◆ What is needed
The full set of entries below is to be returned unchanged.
---- Input for this task
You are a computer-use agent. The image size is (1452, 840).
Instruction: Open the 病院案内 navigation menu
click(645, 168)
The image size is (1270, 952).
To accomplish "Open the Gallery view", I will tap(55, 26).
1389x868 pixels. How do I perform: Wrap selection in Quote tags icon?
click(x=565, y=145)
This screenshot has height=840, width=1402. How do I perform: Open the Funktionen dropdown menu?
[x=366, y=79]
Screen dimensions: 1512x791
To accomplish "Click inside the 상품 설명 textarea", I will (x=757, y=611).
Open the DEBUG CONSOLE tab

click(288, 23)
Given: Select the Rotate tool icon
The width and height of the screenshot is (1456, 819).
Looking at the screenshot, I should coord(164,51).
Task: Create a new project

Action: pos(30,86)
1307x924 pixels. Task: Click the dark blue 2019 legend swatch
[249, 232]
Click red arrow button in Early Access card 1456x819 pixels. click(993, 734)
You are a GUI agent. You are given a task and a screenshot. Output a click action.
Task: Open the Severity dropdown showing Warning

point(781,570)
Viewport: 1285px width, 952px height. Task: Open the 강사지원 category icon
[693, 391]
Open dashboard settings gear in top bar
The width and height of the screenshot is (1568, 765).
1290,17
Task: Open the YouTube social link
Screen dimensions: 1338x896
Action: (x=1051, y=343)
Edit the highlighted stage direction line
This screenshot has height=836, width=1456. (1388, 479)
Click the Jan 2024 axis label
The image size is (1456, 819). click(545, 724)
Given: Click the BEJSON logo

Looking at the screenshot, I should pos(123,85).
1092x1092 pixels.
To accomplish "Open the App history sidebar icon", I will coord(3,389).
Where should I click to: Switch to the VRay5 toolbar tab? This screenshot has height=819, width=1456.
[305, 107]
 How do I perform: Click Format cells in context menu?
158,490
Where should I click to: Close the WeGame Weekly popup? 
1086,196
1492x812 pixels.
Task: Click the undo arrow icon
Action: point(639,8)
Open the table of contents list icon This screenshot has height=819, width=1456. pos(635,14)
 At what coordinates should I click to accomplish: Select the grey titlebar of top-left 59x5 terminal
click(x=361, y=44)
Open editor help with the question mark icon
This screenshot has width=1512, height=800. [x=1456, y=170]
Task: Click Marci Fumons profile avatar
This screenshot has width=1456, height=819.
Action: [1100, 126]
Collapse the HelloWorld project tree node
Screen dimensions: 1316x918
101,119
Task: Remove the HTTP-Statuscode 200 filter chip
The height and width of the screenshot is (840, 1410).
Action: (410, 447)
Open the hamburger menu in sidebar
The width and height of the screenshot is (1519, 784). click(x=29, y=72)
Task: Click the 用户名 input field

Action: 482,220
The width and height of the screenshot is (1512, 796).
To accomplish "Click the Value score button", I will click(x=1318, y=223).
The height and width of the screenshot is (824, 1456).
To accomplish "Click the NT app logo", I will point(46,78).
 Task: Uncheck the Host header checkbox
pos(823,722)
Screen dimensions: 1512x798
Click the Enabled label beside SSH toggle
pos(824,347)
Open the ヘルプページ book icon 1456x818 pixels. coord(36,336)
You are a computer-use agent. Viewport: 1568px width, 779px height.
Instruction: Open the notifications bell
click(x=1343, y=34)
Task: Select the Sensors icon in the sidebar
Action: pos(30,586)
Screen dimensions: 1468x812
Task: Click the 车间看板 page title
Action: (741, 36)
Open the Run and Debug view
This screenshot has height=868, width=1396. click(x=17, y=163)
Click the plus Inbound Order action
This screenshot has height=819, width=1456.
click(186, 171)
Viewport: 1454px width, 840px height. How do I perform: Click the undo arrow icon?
--------
◆ Exercise response
You are a computer-use agent. The image size is (1452, 840).
Instruction: Open the 病院案内 navigation menu
click(645, 168)
The image size is (1270, 952).
To accomplish "Open the Gallery view", I will tap(55, 26).
1389x868 pixels. How do I perform: Wrap selection in Quote tags icon?
click(x=565, y=145)
This screenshot has height=840, width=1402. How do I perform: Open the Funktionen dropdown menu?
[x=366, y=79]
Screen dimensions: 1512x791
To accomplish "Click inside the 상품 설명 textarea", I will (x=757, y=611).
Open the DEBUG CONSOLE tab

click(288, 23)
Given: Select the Rotate tool icon
The width and height of the screenshot is (1456, 819).
Looking at the screenshot, I should coord(164,51).
Task: Create a new project

Action: pos(30,86)
1307x924 pixels. Task: Click the dark blue 2019 legend swatch
[249, 232]
Click red arrow button in Early Access card 1456x819 pixels. click(993, 734)
You are a GUI agent. You are given a task and a screenshot. Output a click action.
Task: Open the Severity dropdown showing Warning

point(781,570)
Viewport: 1285px width, 952px height. Task: Open the 강사지원 category icon
[693, 391]
Open dashboard settings gear in top bar
The width and height of the screenshot is (1568, 765).
1290,17
Task: Open the YouTube social link
Screen dimensions: 1338x896
Action: (x=1051, y=343)
Edit the highlighted stage direction line
This screenshot has height=836, width=1456. (1388, 479)
Click the Jan 2024 axis label
The image size is (1456, 819). click(545, 724)
Given: Click the BEJSON logo

Looking at the screenshot, I should pos(123,85).
1092x1092 pixels.
To accomplish "Open the App history sidebar icon", I will coord(3,389).
Where should I click to: Switch to the VRay5 toolbar tab? This screenshot has height=819, width=1456.
[305, 107]
 How do I perform: Click Format cells in context menu?
158,490
Where should I click to: Close the WeGame Weekly popup? 
1086,196
1492x812 pixels.
Task: Click the undo arrow icon
Action: point(639,8)
Open the table of contents list icon This screenshot has height=819, width=1456. pos(635,14)
 At what coordinates should I click to accomplish: Select the grey titlebar of top-left 59x5 terminal
click(x=361, y=44)
Open editor help with the question mark icon
This screenshot has width=1512, height=800. [x=1456, y=170]
Task: Click Marci Fumons profile avatar
This screenshot has width=1456, height=819.
Action: [1100, 126]
Collapse the HelloWorld project tree node
Screen dimensions: 1316x918
101,119
Task: Remove the HTTP-Statuscode 200 filter chip
The height and width of the screenshot is (840, 1410).
Action: (410, 447)
Open the hamburger menu in sidebar
The width and height of the screenshot is (1519, 784). click(x=29, y=72)
Task: Click the 用户名 input field

Action: 482,220
The width and height of the screenshot is (1512, 796).
To accomplish "Click the Value score button", I will click(x=1318, y=223).
The height and width of the screenshot is (824, 1456).
To accomplish "Click the NT app logo", I will point(46,78).
 Task: Uncheck the Host header checkbox
pos(823,722)
Screen dimensions: 1512x798
Click the Enabled label beside SSH toggle
pos(824,347)
Open the ヘルプページ book icon 1456x818 pixels. coord(36,336)
You are a computer-use agent. Viewport: 1568px width, 779px height.
Instruction: Open the notifications bell
click(x=1343, y=34)
Task: Select the Sensors icon in the sidebar
Action: pos(30,586)
Screen dimensions: 1468x812
Task: Click the 车间看板 page title
Action: (741, 36)
Open the Run and Debug view
This screenshot has height=868, width=1396. click(x=17, y=163)
Click the plus Inbound Order action
This screenshot has height=819, width=1456.
click(186, 171)
Viewport: 1454px width, 840px height. How do I perform: Click the undo arrow icon?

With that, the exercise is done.